Non s'ode aura che spiri Con soave garrir tra fronda e fronda, E con tremoli giri Scherzar coi rami e festeggiar con l'onda,
Perché dal sol che vibra ardenti strali Le fur tarpate e consumate l'ali. Polverosi anelanti I celesti licor bramano i prati,
E con bocche spiranti Stanno i pallidi fior tutti assetati; E l'arsiccio terren per ogni colle Fervido avvampa, e sospiroso bolle.
L'argentato ruscello, Che 'l bel gelido piè mosse fugace, E limpidetto e bello Con roco mormorar corse vivace,
Or muto, infermo, affaticato e lasso, A pena stende il cristallino passo. Negli ariditi campi Non sa pasco trovar lanosa greggia,
E dagli estivi lampi Saettato e percosso il mar lampeggia, E de' teneri fior vedova ogni erba, Il primiero color più non riserba.
Forse novo Fetonte Regge il carro del dì fuor d'ogni cura?
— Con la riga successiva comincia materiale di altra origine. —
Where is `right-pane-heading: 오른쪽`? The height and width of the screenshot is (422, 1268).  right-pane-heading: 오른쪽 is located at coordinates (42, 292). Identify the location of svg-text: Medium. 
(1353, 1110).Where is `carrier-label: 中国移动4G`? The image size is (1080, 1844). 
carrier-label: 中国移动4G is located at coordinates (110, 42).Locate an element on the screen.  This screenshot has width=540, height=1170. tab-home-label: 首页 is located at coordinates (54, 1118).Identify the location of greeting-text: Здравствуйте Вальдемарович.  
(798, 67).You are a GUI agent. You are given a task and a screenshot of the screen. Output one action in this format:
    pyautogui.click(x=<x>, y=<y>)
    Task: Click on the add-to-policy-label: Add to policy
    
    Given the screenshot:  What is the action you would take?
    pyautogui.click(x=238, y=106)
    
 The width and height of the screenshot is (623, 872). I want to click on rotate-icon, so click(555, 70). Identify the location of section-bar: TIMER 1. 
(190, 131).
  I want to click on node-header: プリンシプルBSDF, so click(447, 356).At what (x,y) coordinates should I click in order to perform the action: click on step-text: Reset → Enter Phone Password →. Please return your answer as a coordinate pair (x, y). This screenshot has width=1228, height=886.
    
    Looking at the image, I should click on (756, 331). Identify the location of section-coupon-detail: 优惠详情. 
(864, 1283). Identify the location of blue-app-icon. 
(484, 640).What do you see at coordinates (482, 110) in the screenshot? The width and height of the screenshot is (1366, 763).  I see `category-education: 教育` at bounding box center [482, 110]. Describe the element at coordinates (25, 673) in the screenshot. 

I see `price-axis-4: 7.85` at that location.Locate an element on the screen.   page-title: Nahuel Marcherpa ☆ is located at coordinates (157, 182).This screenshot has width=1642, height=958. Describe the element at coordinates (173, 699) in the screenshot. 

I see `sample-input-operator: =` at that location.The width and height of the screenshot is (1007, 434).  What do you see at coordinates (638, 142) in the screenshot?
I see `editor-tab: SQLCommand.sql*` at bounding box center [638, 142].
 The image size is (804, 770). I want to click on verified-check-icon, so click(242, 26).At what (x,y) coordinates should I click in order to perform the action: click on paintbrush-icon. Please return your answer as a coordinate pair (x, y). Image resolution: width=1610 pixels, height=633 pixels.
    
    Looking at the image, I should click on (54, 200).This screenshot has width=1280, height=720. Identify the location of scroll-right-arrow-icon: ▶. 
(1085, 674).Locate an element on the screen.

Che da l'ampio orizzonte Manda sì grave e sì vorace arsura,
E col fervor de' suoi focosi lumi Asciuga i fonti et assorbisce i fiumi. O pur cinto di foco Il gran fabbro di Lenno al mondo uscito,
Diffonde in ogni loco Infiammato d'ardor l'incendio ardito? O con novo stupor d'intorno acceso, Il sublime elemento è in giù disceso?
Tu che reggi e che movi De le nubi il dominio, altera Giuno, Larga e prodiga piovi, Et ammorza un calor tanto importuno,
E versa fuor con disusate foggie Da l'aeree campagne umide pioggie.